> **CONSIGNES**:
a: D'après l'extrait, sur quelle idée le Premier ministre Erdogan vient-il de lancer un débat public ?
b: Reformulez sous forme de liste, plus brièvement, le paragraphe de l'extrait qui commence par « Les opposants de la vieille roche », en conservant ses faits principaux.
c: Résumez l'extrait en deux phrases.

> **EXTRAIT**:
════════════════

Ca y est, une nouvelle aventure commence. Ca fait déjà sursauter. C'est que le Premier ministre Erdogan vient de lancer un débat public sur une vieille idée qu'il ne faisait que mâchée jusqu'alors : la présidentialisation du système politique. Et depuis, l'on dégorge à qui mieux mieux. Car comme on le sait, cet islamiste-fasciste-terroriste fait sa pâture de doctrines les plus dangereuses; c'est donc pesé : on se dirige vers un Etat autoritaire.
Les opposants de la vieille roche se sont immédiatement jetés sur les livres de droit constitutionnel, histoire d'avoir l'air intelligent et surtout malin. Car la critique sans argument, ça ne se fait pas, comme on le sait... Et le voici, l'argument : le système présidentiel va conduire à l'éclatement de la Nation et à un changement de régime. Rien que ça ! Car s'il est une tradition dans la classe politique turque, c'est de broyer du noir en permanence. Faire peur à la masse. Vaticiner. Et comme les Turcs sont, comme nous l'apprennent la théorie et la pratique (les nationalistes ne viennent-ils pas de casser le nez à Ahmet Türk et au ministre des ressources naturelles !), très à cheval sur les principes de l'intégrité territoriale et de l'indivisibilité de la République, ça fait toujours recette.

════════════════

Relevés de localisation de mots et d'éléments
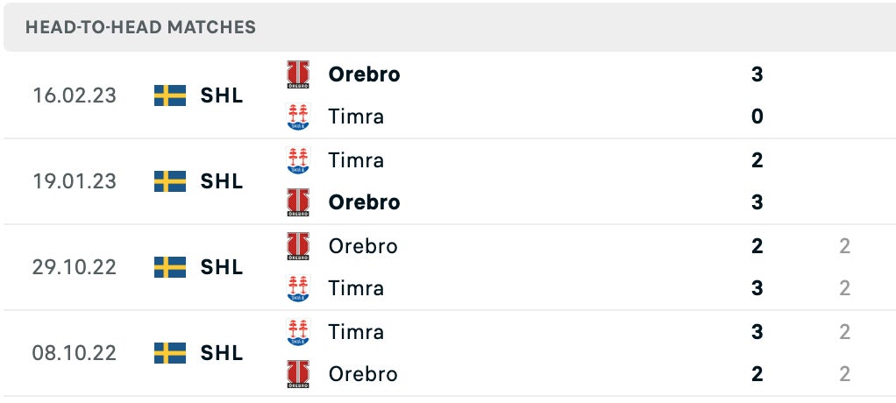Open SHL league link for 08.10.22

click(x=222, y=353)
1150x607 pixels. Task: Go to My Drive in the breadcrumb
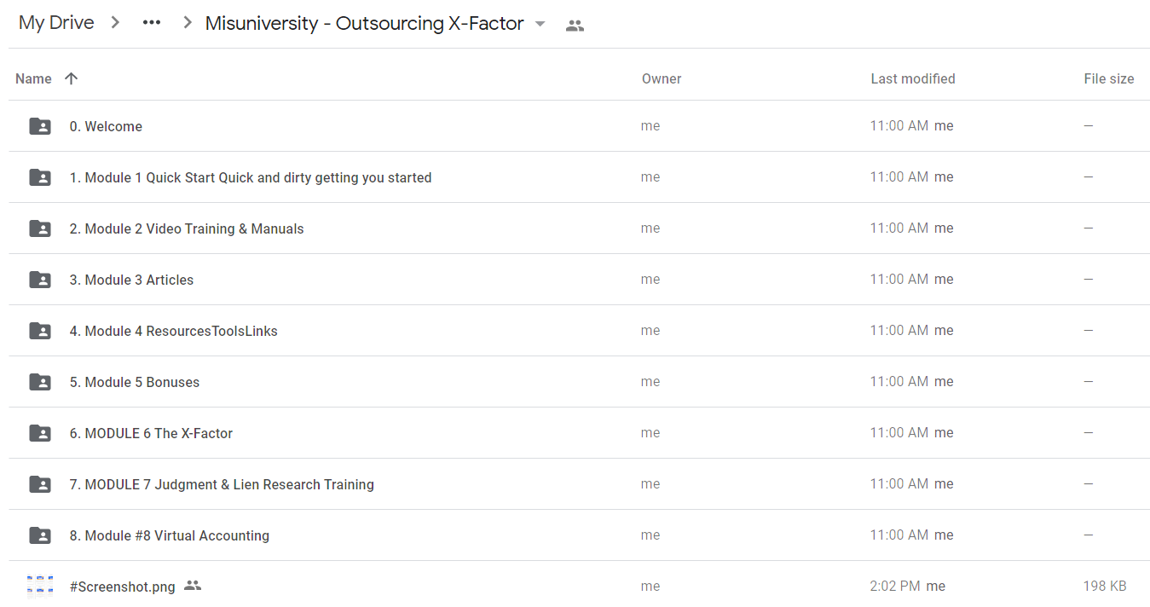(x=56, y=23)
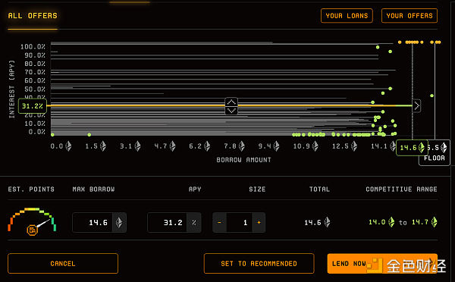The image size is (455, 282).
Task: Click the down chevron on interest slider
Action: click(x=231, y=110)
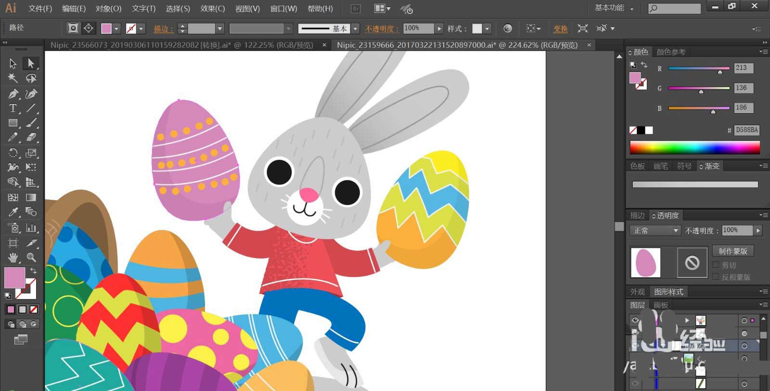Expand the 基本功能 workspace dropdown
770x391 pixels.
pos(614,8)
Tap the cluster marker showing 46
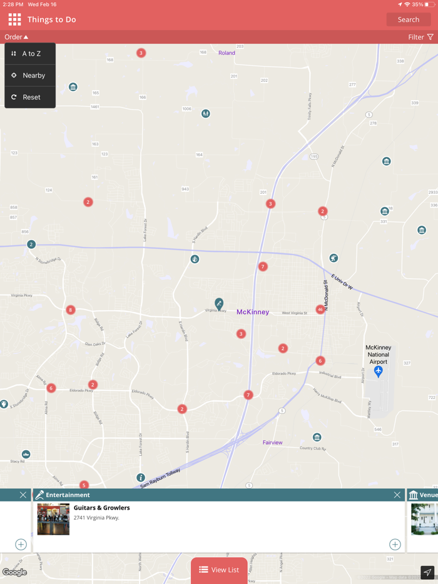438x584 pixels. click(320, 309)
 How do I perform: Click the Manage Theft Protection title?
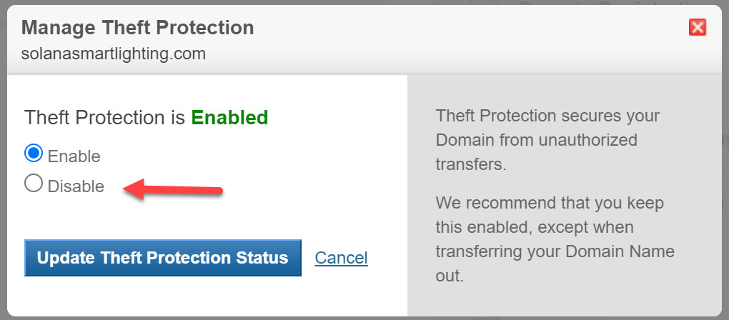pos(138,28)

════════════════

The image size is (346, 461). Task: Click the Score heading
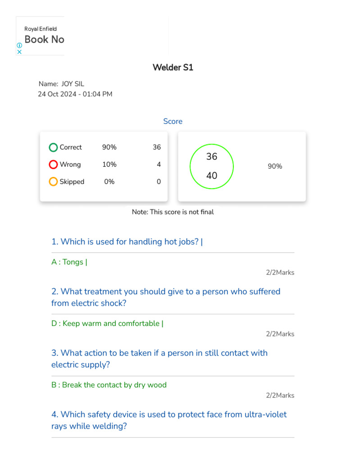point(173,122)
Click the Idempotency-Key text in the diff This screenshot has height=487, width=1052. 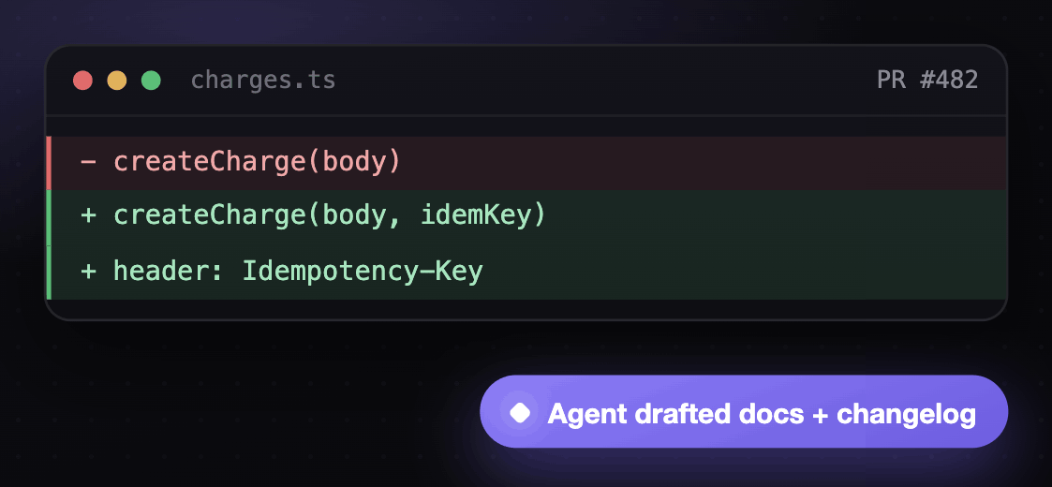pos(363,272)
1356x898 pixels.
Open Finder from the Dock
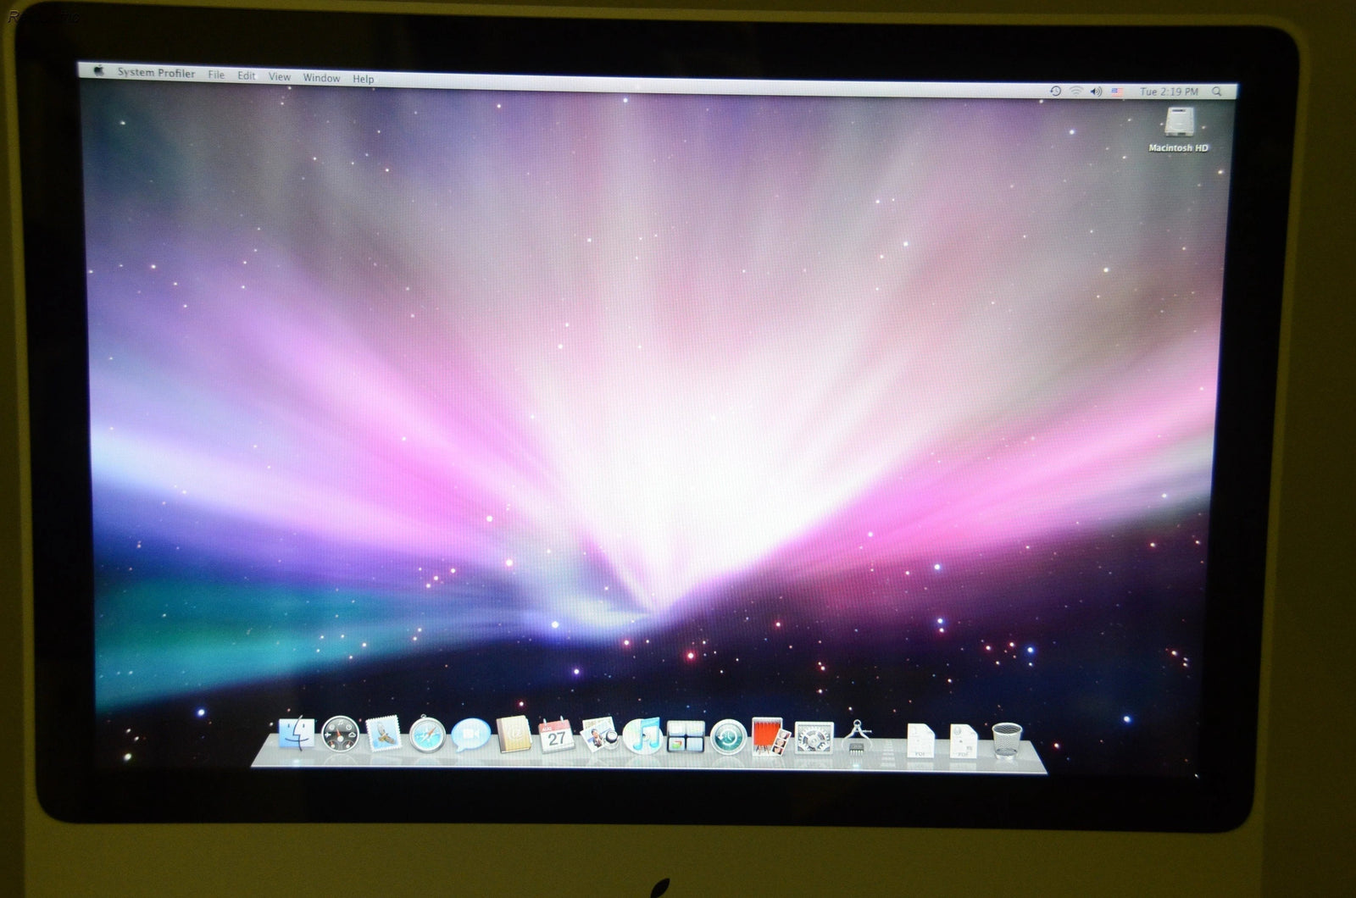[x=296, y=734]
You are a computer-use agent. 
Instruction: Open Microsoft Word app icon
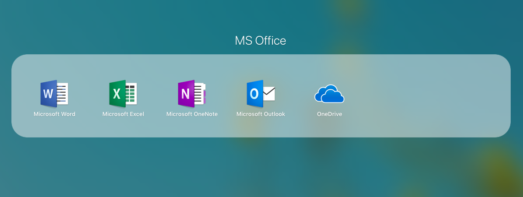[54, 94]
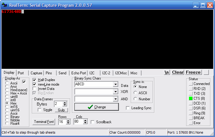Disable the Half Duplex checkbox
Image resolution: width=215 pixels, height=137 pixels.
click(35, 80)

════════════════

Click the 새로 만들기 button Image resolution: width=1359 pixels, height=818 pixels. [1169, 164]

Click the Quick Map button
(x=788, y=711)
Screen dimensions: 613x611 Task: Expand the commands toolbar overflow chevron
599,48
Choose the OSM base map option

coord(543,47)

════════════════

> **RÉPONSES DÉTAILLÉES**:
a: Sur la présidentialisation du système politique.

b:
- Les opposants de la vieille roche se sont aussitôt plongés dans les livres de droit constitutionnel pour paraître intelligents et malins, car une critique sans argument ne se fait pas.
- Leur argument : le système présidentiel conduirait à l'éclatement de la Nation et à un changement de régime.
- La classe politique turque a pour tradition de broyer du noir, de faire peur à la masse et de vaticiner.
- Comme les Turcs sont très attachés à l'intégrité territoriale et à l'indivisibilité de la République, ce discours fait toujours recette. Les nationalistes viennent d'ailleurs de casser le nez à Ahmet Türk et au ministre des ressources naturelles.

c: Le Premier ministre Erdogan a lancé un débat public sur la présidentialisation du système politique, ce qui a aussitôt déclenché un flot de réactions. Ses opposants affirment que le système présidentiel mènerait à l'éclatement de la Nation et à un changement de régime, un discours alarmiste qui fait toujours recette chez des Turcs très attachés à l'intégrité territoriale et à l'indivisibilité de la République.